Effects of zooplankton grazing and daily temperature changes on mercury cycling in freshwater ecosystems

Fan Qin, Environmental sciences, University of Quebec in Trois-Rivieres, Trois-Rivieres, QC, Canada, Marc Amyot, Biological sciences, University of Montreal, Montreal, QC, Canada and Andrea Bertolo, Environmental sciences, University of Quebec in Trois-Rivieres, Trois Rivieres, QC, Canada

Background/Question/Methods:
Zooplankton can transfer various pollutants such as mercury (Hg) from primary producers to higher trophic levels. However, the efficiency of this trophic transfer could be reduced due to inefficient feeding (i.e. sloppy feeding) and/or inefficient assimilation (i.e. excretion/egestion). Unfortunately, the effects of these mechanisms on the release of pollutants are little known. Here, we experimentally tested the impact of zooplankton grazing on metal concentrations in freshwater. We focused on inorganic Hg and methylmercury (MeHg) concentrations in water by using isotopically labeled algae with stable Hg isotopes (200HgCl2, Me198HgCl) in a controlled experiment. We also explored the potential effects on other elements by analyzing main ions and rare-earth elements (REEs). To highlight the role of feeding behavior, we compared a filter-feeder (Daphnia manga) to a grasper zooplankton taxon (calanoid copepods).
Results/Conclusions:
Our results show that the presence of both grazers increased the concentrations of the particulate phase of both inorganic Hg and MeHg. In contrast, only Daphnia significantly increased the concentration of dissolved inorganic Hg. The concentration of dissolved MeHg was not affected by the grazer. Short-term (i.e. 30 min) effects of both zooplankton taxa have been observed for Fe, Cu, Zn, SO42- and REEs in the first sampling. However, these effects were transient except for Cu and Ce (a REEs), with higher concentrations in D. magna treatment than the control but decreased significantly in both zooplankton treatments, respectively, during the complete experiments.

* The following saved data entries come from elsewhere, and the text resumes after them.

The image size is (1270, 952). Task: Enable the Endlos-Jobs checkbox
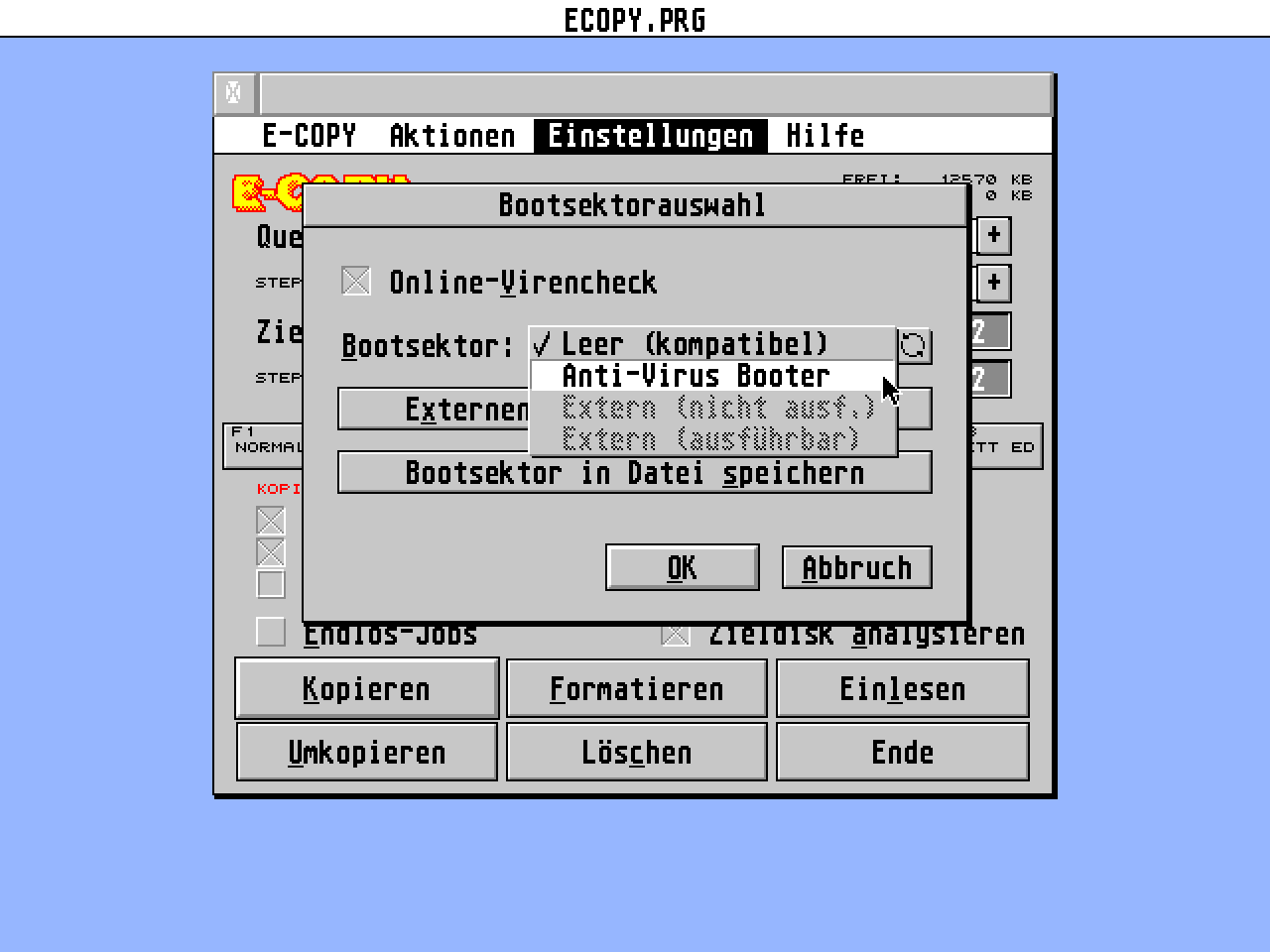(x=270, y=631)
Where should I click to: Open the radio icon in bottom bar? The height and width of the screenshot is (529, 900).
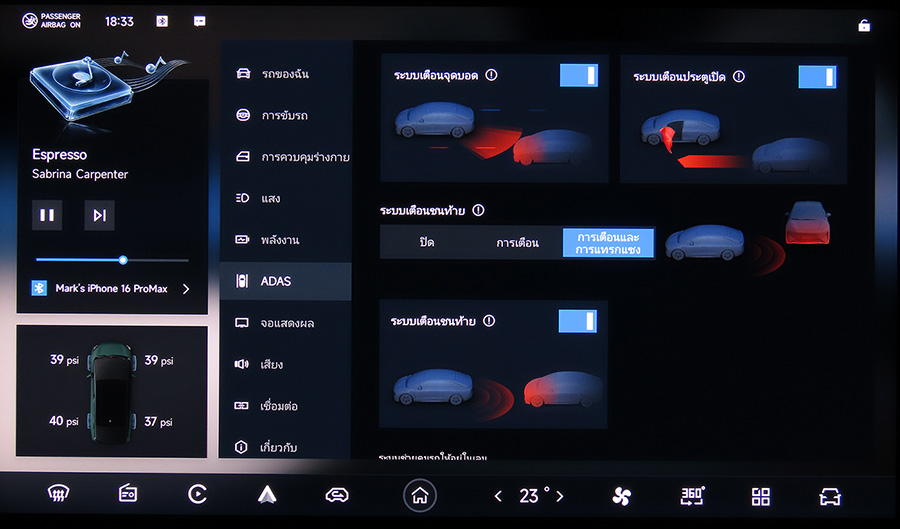[x=128, y=494]
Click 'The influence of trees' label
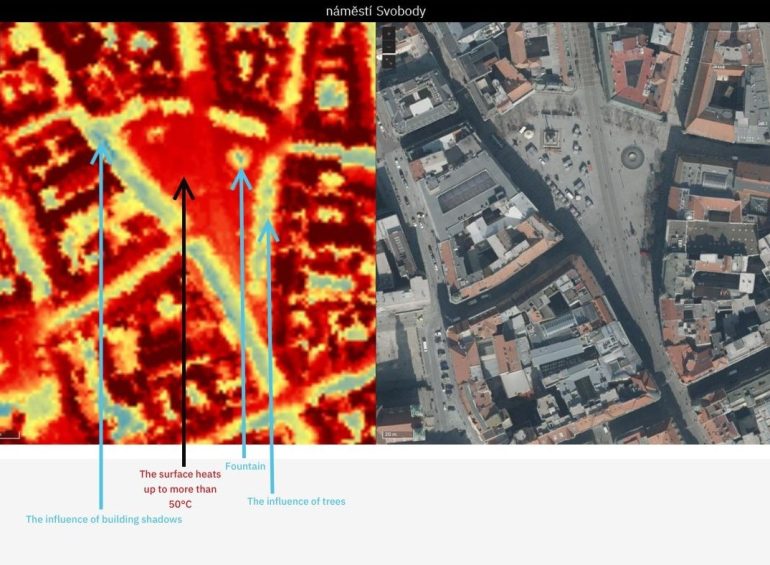The width and height of the screenshot is (770, 565). (296, 501)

Our study demonstrated the recycling of Hg between primary producer and consumer and highlighted a new source of inorganic Hg and MeHg in the water column for trophic transfer in freshwater ecosystems. Under the current global warming event, vertical migrate zooplankton may enhance their grazing activity in the water column, and consequently affect the distribution and speciation of Hg and MeHg along with other elements in aquatic ecosystems.